The supporting cast features a nice turn from Emily Watson, as the woman who cannot see- mentally or physically- the dark side of the man she has befriended. In fact, one could argue she is the most truly ‘real’ and convincing character in the movie. Mary-Louise Parker is Will’s wife, who knows all too well what he is gettng himself back into, Harvey Keitel is adequate if forgettable as Jack Crawford, and Philip Seymour Hoffman is the guy you love to hate, a bottom-feeding tabloid sleazeball who bites off more than he can chew. The slimeball contingent is rounded out by Anthony Heald, reprising his role as Hannibal’s jailor Dr. Chilton.

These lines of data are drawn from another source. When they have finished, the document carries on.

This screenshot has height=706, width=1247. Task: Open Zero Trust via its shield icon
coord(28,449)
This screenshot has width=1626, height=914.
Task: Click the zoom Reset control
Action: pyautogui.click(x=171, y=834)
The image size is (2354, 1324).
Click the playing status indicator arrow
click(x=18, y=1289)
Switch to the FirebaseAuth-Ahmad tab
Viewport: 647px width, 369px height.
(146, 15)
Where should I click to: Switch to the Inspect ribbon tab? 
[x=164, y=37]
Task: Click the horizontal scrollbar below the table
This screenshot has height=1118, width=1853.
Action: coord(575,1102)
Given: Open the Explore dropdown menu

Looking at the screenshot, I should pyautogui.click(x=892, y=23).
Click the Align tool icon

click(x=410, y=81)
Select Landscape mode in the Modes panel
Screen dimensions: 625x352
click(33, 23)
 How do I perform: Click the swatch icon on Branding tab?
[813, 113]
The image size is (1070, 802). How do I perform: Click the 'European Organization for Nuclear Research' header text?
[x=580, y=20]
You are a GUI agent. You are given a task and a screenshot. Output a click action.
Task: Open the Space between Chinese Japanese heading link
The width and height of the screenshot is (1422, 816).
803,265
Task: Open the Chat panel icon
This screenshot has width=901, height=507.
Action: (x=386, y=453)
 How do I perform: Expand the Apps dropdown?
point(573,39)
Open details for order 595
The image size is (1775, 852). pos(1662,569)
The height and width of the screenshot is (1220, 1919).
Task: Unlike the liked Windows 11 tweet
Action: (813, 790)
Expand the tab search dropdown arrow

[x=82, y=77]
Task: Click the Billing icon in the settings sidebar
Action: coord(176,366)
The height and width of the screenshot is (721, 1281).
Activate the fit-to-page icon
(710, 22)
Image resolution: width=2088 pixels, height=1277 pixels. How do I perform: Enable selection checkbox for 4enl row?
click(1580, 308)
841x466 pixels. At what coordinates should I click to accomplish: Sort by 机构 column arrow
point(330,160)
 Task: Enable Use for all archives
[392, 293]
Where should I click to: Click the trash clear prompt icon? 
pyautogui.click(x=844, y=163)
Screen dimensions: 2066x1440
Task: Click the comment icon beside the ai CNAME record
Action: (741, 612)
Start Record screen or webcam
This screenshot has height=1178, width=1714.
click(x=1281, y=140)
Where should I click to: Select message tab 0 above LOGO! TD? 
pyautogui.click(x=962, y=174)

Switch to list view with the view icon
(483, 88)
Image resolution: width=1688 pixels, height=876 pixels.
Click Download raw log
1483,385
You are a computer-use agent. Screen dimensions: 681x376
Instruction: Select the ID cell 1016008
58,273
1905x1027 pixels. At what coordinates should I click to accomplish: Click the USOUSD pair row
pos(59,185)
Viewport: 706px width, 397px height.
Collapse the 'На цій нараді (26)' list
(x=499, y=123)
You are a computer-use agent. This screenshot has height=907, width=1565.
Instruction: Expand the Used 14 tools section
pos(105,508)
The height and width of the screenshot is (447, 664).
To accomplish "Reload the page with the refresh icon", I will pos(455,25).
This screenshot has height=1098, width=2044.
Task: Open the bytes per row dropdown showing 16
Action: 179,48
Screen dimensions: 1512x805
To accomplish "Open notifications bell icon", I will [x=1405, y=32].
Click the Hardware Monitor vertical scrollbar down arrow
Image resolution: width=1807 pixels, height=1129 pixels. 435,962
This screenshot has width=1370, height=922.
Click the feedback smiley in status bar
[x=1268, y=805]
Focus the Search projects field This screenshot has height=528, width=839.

Red Dragon is by no means a poorly-made or inept film, it’s just one that’s hard to be tremendously enthusiastic about, and the comparison with The Silence of the Lambs makes virtually every equivalent aspect of Red Dragon look ho-hum. Hopkins isn’t as scary, the film isn’t atmospheric or stylish, and the protagonist isn’t nearly as interesting. The attempts at replicating the Clarice-Hannibal mind games of Lambs fall flat and feel like half-hearted echoes. Hannibal tells Will that they are very much alike, but we never feel any connection between them like we did with Hannibal and Clarice. It’s a competent, professionally-crafted, workmanlike effort that gets us from point A to point B in a sure-handed, moderately engaging fashion but doesn’t make an indelible impression on us.